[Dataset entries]
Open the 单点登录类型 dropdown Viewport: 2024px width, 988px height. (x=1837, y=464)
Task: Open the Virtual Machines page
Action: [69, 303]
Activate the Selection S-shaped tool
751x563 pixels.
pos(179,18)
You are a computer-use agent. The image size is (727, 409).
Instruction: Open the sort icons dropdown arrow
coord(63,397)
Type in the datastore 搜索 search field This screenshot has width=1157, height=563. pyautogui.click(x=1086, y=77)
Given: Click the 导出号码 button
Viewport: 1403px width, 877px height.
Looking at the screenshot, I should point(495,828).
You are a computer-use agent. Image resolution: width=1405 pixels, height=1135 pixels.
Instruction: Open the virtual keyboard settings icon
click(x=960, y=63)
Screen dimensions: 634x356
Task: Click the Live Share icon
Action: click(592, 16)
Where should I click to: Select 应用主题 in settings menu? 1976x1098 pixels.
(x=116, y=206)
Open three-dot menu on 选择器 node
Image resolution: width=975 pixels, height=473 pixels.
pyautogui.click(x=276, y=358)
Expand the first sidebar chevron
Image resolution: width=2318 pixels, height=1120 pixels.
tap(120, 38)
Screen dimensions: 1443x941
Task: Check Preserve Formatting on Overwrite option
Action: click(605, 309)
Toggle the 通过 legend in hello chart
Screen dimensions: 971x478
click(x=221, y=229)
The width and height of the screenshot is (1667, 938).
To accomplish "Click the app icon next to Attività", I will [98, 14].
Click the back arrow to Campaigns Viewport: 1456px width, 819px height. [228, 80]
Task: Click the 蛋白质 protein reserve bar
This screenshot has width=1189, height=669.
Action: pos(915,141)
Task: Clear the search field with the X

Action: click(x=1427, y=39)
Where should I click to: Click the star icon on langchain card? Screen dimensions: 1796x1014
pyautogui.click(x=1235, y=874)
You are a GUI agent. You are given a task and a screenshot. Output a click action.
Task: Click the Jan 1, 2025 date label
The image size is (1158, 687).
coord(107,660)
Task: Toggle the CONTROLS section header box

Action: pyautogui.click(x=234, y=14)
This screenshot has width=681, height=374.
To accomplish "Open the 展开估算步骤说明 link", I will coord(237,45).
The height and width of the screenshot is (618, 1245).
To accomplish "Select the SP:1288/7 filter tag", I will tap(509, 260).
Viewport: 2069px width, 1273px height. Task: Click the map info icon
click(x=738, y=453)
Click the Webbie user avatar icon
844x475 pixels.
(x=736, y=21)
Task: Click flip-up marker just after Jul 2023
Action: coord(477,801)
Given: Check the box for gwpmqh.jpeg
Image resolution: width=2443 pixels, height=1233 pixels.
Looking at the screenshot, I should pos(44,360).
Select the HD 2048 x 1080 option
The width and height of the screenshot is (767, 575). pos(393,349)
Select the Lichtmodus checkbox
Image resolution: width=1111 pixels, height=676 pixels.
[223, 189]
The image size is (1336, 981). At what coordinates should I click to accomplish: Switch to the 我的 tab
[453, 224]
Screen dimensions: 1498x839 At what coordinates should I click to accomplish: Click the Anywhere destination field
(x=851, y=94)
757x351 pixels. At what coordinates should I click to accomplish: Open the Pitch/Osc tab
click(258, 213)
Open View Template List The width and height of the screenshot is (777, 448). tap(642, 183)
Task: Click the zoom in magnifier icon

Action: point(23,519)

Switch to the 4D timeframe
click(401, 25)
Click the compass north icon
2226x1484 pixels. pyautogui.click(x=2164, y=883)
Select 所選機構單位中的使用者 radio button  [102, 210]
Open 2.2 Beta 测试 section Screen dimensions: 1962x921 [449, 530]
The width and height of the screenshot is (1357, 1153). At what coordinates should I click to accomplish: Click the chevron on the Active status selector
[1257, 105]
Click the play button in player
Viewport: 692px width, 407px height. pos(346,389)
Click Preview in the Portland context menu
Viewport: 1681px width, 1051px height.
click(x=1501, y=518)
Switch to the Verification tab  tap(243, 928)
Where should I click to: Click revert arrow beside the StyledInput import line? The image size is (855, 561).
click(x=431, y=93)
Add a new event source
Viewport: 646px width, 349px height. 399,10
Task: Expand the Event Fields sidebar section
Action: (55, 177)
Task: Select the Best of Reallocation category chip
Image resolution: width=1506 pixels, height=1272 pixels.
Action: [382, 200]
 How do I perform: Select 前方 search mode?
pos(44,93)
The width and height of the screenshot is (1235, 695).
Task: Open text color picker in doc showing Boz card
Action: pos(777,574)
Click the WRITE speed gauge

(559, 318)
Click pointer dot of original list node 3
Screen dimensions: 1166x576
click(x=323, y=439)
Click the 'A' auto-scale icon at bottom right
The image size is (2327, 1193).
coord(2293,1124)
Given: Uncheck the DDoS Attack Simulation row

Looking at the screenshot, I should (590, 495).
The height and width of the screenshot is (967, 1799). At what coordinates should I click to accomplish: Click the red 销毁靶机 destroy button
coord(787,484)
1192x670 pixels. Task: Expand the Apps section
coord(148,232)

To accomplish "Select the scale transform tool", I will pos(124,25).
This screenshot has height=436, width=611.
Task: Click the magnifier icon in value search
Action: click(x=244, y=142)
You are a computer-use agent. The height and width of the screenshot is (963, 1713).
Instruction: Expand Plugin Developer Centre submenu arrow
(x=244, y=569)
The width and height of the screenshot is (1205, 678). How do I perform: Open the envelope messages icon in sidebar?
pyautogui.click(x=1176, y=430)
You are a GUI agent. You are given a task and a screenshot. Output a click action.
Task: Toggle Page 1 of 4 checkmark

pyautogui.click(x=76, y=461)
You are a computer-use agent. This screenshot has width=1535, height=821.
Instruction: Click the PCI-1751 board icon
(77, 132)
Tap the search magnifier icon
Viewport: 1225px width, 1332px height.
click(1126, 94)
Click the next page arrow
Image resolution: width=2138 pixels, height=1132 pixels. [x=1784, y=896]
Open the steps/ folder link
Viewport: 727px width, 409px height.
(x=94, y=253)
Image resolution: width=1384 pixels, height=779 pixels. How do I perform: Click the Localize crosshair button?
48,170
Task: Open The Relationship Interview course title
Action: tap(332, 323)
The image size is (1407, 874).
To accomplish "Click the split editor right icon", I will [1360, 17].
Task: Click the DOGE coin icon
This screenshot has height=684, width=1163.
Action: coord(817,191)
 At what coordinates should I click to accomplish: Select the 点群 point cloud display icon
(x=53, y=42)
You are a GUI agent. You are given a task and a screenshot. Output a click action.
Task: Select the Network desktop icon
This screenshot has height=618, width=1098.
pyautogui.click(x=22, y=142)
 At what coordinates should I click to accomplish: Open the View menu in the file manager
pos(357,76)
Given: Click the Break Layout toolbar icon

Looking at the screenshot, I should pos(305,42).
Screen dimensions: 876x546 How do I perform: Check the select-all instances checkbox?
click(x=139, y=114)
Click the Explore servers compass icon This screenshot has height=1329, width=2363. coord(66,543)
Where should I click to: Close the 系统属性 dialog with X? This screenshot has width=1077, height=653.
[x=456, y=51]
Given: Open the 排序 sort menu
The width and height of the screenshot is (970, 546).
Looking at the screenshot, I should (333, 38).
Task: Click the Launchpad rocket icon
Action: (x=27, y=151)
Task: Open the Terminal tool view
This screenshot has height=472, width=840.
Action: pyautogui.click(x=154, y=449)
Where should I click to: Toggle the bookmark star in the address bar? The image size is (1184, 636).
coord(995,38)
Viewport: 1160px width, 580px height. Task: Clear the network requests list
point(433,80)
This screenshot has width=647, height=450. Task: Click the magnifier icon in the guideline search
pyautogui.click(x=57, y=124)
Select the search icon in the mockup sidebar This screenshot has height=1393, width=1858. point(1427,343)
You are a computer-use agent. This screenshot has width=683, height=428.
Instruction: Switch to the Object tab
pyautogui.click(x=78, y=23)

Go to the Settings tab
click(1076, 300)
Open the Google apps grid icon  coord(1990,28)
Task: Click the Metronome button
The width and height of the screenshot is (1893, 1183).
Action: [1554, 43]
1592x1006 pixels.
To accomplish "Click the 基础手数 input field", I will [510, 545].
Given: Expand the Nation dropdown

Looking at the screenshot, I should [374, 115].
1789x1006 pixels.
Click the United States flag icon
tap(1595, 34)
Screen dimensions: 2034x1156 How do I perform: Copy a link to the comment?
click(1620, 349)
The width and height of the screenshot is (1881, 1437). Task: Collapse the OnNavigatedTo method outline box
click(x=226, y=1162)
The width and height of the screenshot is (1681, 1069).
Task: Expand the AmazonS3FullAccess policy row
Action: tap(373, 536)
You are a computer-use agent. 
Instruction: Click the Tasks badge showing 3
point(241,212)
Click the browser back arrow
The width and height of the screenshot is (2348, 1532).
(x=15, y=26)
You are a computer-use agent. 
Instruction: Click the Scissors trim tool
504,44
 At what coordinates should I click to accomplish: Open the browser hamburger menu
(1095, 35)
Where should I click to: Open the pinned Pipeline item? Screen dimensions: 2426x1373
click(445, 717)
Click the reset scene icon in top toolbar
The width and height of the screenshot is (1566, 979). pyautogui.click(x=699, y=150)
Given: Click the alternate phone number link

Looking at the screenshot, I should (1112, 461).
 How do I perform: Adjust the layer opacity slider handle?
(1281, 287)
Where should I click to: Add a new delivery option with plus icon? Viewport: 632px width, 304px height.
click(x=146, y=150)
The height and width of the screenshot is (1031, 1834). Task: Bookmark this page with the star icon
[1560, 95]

Task instructions:
The expected answer is an exact copy of the lines above, beginning at the line with "Click pointer dot of original list node 3" and ending at the line with "The image size is (1407, 874).", with both ends in.

Written answer:
Click pointer dot of original list node 3
Screen dimensions: 1166x576
click(x=323, y=439)
Click the 'A' auto-scale icon at bottom right
The image size is (2327, 1193).
coord(2293,1124)
Given: Uncheck the DDoS Attack Simulation row

Looking at the screenshot, I should (590, 495).
The height and width of the screenshot is (967, 1799). At what coordinates should I click to accomplish: Click the red 销毁靶机 destroy button
coord(787,484)
1192x670 pixels. Task: Expand the Apps section
coord(148,232)

To accomplish "Select the scale transform tool", I will pos(124,25).
This screenshot has height=436, width=611.
Task: Click the magnifier icon in value search
Action: click(x=244, y=142)
You are a computer-use agent. The height and width of the screenshot is (963, 1713).
Instruction: Expand Plugin Developer Centre submenu arrow
(x=244, y=569)
The width and height of the screenshot is (1205, 678). How do I perform: Open the envelope messages icon in sidebar?
pyautogui.click(x=1176, y=430)
You are a GUI agent. You are given a task and a screenshot. Output a click action.
Task: Toggle Page 1 of 4 checkmark

pyautogui.click(x=76, y=461)
You are a computer-use agent. This screenshot has width=1535, height=821.
Instruction: Click the PCI-1751 board icon
(77, 132)
Tap the search magnifier icon
Viewport: 1225px width, 1332px height.
click(1126, 94)
Click the next page arrow
Image resolution: width=2138 pixels, height=1132 pixels. [x=1784, y=896]
Open the steps/ folder link
Viewport: 727px width, 409px height.
(x=94, y=253)
Image resolution: width=1384 pixels, height=779 pixels. How do I perform: Click the Localize crosshair button?
48,170
Task: Open The Relationship Interview course title
Action: tap(332, 323)
The image size is (1407, 874).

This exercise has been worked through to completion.